I'm leading worship in the morning. I get to do it once a month and I LOVE it. And loath it. Okay, I don't loath it but it really is one of the hardest things I do. I always enter it with a little trepidation. It's this weird mix of feeling inadequate and unworthy. I'm not great at what I do but I love to worship. And I'm learning about myself that I love to lead others in worship.

This week has been really difficult to choose songs. It's Easter month, a celebration and remembering. But it's still a time of hardship and loss for my community. It's been two weeks since Tim died and I'm not sure what's appropriate to sing about. I've really struggled with choosing the right songs. Can we praise and have fun? Is it okay to get a little rowdy?

Arg. I don't know.

The opening song is called "Happy Day". It's super peppy and so fun to sing. It almost makes one want to dance.

The greatest day in history
Death is beaten, you have rescued me,
Sing it out, Jesus is alive!
The empty cross, the empty grave
Life eternal, you have won the day,
Shout it out, Jesus is alive
He's alive

Oh, happy day, happy day,
You washed my sins away
Oh, happy day, happy day,
I'll never be the same
Forever I am changed...

It's a great song. A happy, joyful reminder of Christ's sacrifice. But even as I write this, I'm at war with myself. Is it appropriate to sing at this time? Or is it flaunting...life? Happiness? If it is, is that okay?

I was talking with a friend about it and she said, "Jen, in times like this, I have to CHOOSE joy." That really stuck with me. I don't even know if I know what that means yet. I can choose to understand. I can choose to be content. I can choose peace. I can choose acceptance. But can I choose joy? I'm talking personally here. Can I, have I, chosen joy?
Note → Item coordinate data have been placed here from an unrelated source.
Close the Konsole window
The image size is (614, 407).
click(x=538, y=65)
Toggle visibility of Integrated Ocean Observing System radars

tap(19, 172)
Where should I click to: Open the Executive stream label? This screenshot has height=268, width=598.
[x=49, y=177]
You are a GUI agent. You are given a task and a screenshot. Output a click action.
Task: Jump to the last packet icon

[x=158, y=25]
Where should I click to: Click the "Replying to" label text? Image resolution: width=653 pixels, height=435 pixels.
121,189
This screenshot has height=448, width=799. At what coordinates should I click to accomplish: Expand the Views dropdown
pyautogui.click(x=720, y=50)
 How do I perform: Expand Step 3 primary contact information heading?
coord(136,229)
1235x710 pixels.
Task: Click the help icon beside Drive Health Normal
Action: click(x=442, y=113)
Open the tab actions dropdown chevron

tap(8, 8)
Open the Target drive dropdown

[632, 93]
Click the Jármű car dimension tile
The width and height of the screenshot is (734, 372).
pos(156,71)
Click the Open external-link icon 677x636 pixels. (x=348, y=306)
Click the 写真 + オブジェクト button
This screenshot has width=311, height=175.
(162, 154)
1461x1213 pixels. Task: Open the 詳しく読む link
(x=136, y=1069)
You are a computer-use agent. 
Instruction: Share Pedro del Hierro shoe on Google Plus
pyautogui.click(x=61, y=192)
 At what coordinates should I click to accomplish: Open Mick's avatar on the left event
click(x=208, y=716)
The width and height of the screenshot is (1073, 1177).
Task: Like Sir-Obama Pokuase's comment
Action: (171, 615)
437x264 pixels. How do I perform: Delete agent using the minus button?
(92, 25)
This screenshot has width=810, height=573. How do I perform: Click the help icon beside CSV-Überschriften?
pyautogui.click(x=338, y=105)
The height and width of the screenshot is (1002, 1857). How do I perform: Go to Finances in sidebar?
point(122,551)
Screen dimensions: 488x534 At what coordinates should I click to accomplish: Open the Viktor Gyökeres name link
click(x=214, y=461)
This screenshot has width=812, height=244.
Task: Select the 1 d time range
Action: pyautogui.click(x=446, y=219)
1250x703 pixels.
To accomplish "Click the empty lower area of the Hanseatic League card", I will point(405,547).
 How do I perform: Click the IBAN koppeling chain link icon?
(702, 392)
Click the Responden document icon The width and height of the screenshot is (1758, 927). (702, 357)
In spite of circumstances, can I still be joyful about what God has done for me, in me?

That's why I decided to keep the song in my set list. Because I want to choose joy. Not happiness. But joyfulness. I want to remember what He has done for me and be joyful about it.

The second verse says, "When I stand in that place, free at last, meeting face to face, I am yours, Jesus you are mine. Endless joy, perfect peace, earthly pain finally will cease. Celebrate, Jesus is alive. He's alive!"

Those words are really powerful if I really believe them.



As for the rest of the service we're singing- Sing to the King, Unchanging (Raise Up Holy Hands), My Savior My God, Stronger, Overcome, and My Jesus I Love Thee.

I'm hoping to remind us not only of Christ's sacrifice in death and power in His resurrection but also that He cares about each of us, individually. He is unchanging, He is our strength, our Overcomer. And He deserves our praise.

Pray. Pray is what I need to do.

1 comment:

Anonymous said...

joy! choose joy! happiness flows out of joy. not a false or superficial happiness, but a to the core, "can't-help-but-overflow-despite-circumstances-want-to-dance" kind of joy. just my choice here of late :) (and a hard one it is)

and thanks for being willing to get up and lead the rest of us into a place of worship! it's a tough job, but i'm glad you're willing!